There are six levels of driving automation in SAE (Society of Automobile Engineers) International's J3016TM driving automation standard from Level 0 (No driving automation) to Level 5 (Full driving automation). Most vehicles on our roads today are at Level 0, that is, manually driven. The 2019 Audi A8L with Traffic Jam Pilot will be classified at Level 3 when rolled out.
Level 4 vehicles are in geo-fenced test-bedding stages at the moment and that is the frontline research of autonomous driving in the world today. These is where most of the advanced autonomous vehicles are at today, such as Baidu's Apollo Go Robotaxi service with about 67 cars at more than 600 pick-up and drop-off spots in a 60 square kilometers large trial area at the Beijing Economic and Technological Development Zone.
A future of Level 5 fully autonomous driving will greatly reduce fatalities on the road, solve traffic issues such as congestion and parking, and improve the environment by reducing personal cars on the road and maximizing shared transport.
Apolloscape is an autonomous driving AI dataset product developed by Baidu (China) for the transport & mobility industry. Baidu released the Apolloscape dataset on 19 March 2018.

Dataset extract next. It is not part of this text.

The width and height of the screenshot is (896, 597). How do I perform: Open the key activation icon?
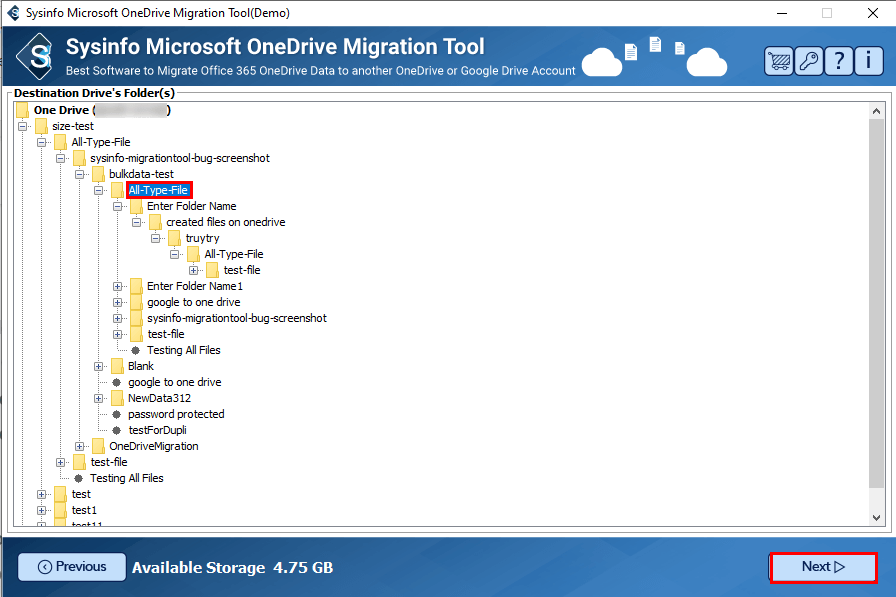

The ApolloScape is part of the Baidu Apollo Program. Its dataset contains RGB videos with high-resolution image sequences (146,997 frames) and per-pixel annotation, along with survey-grade dense 3D points with semantic segmentation. The data is collected in different cities under various traffic conditions using mid-sized SUVs equipped with high resolution cameras and a Riegl acquisition system.
Product | Apolloscape |
Company | Baidu (China) |
Function | autonomous driving AI dataset |
Release Date | 2018-03-19 |
#Frames/Images | 146997 |
Locations | China - urban areas |
Industry | Transport & Mobility |
Tech Domain | Robotics and AI |
URL | http://apolloscape.auto/scene.html.. |
Argoverse is an autonomous driving AI dataset product developed by Argo (USA) for the transport & mobility industry. The Argoverse dataset was released publicly by Argo on 19 June 2019 and provides 16,389,650 frames of data in locations around Pittsburgh and Miami.
According to Argo, the Argoverse Dataset is acquired from cars equipped with 2 roof-mounted LiDAR sensors, 7 HD ring cameras and 2 front-view facing stereo cameras, and includes
Location/Environment: 204 linear kilometers in Miami and 86 linear kilometers in Pittsburgh — two US cities with distinct urban driving challenges and local driving habits, across different seasons, weather conditions, and times of day to provide a broad range of real-world driving scenarios.
Product | Argoverse |
Company | Argo (USA) |
Function | autonomous driving AI dataset |
Release Date | 2019-06-19 |
#Frames/Images | 16389650 |
Locations | USA - Pittsburgh and Miami |
Industry | Transport & Mobility |
Tech Domain | Robotics and AI |
URL | https://www.argoverse.org/ |
Audi Autonomous Driving Dataset (A2D2) is an autonomous driving AI dataset developed by Audi (Germany) for the transport & mobility industry.
Audi released the A2D2 (Audi Autonomous Driving Dataset) in 2020. The dataset contained 41,277 frames of driving imagery in the southern cities of Germany.
Product | Audi Autonomous Driving Dataset (A2D2) |
Company | Audi (Germany) |
Function | autonomous driving AI dataset |
Release Date | 2020-04-14 |
#Frames/Images | 41277 |
Locations | Germany - southern cities |
Industry | Transport & Mobility |
Tech Domain | Robotics and AI |
URL | https://www.a2d2.audi/a2d2/en.html.. |
BDD100K is an autonomous driving AI dataset product developed by Berkeley Artificial Intelligence Research Lab (USA) for the transport & mobility industry.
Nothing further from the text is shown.